___ Text block

# columbus, ga area



## josephcarman1982

looking for trainer in columbus, ga area. would like to get into the basics first then move to some protection work. any help will be appreciated!!


----------



## GSDgirlAL

Welcome to the board! and it's not everyday that I see Columbus, GA on here .... I'm from there!

Unfortunately, I don't know of anyone off the top of my head. Check out dog trainers in the yellow pages, I think there is a someone in Phenix City or as a last resort I would ask the people at PetsMart or Petco if they know of anyone. 

Good luck and sorry I couldn't be of more help.


----------



## gagsd

Hi and welcome!
We actually have a training group that meets in Columbus(although we have been a bit lax lately). We do not do protection work here---the two of us most active also belong to a Schutzhund club in the Atlanta area. You need to be VERY careful of anyone doing protection work in the Columbus area.
What we do is basic obedience, imprinting, socializing, etc. We have members who do schutzhund, AKC, herding, and AKC conformation stuff.

______

__Work to do__
**A)** Which usernames post in the Columbus, GA forum thread? List every one.
**B)** Write out the Columbus, GA forum thread word for word, from "Unfortunately, I don't" up to and including "know of anyone.".

___ Source excerpt

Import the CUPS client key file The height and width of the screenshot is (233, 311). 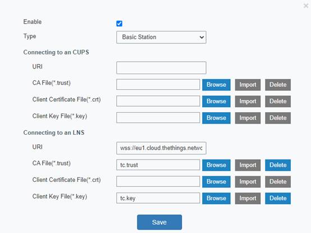[248, 118]
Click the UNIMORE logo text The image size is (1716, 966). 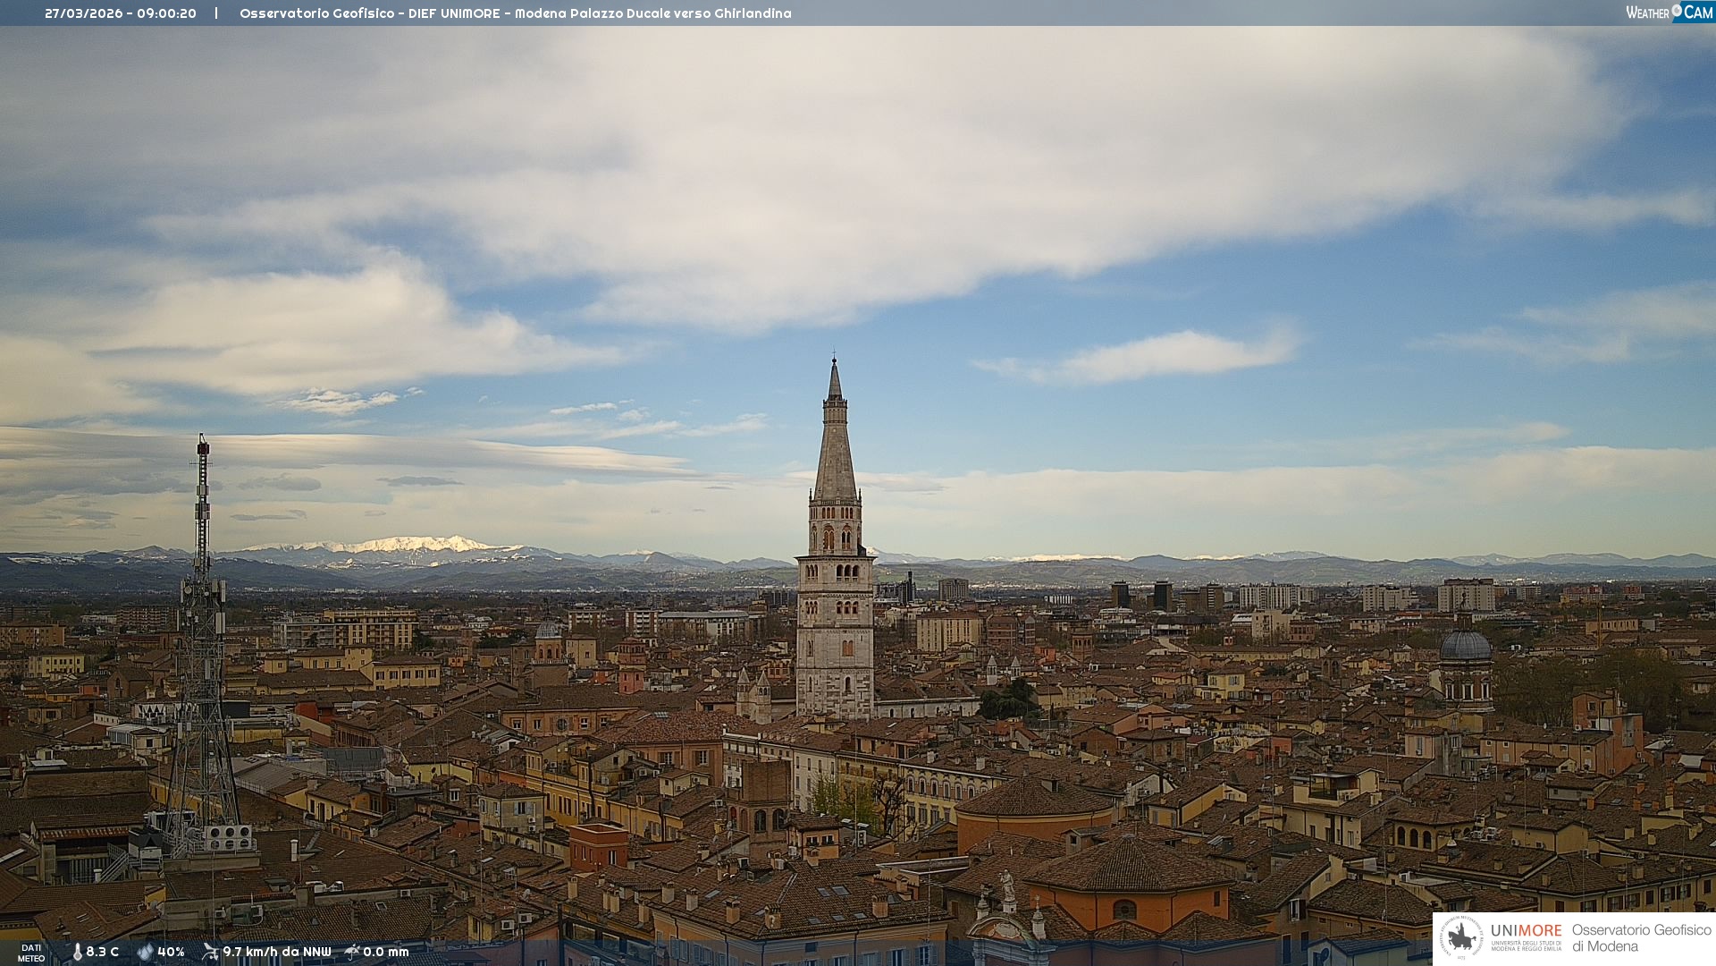pos(1526,931)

______

__Written responses__
**A)** josephcarman1982, GSDgirlAL, gagsd

**B)**
Unfortunately, I don't know of anyone off the top of my head. Check out dog trainers in the yellow pages, I think there is a someone in Phenix City or as a last resort I would ask the people at PetsMart or Petco if they know of anyone.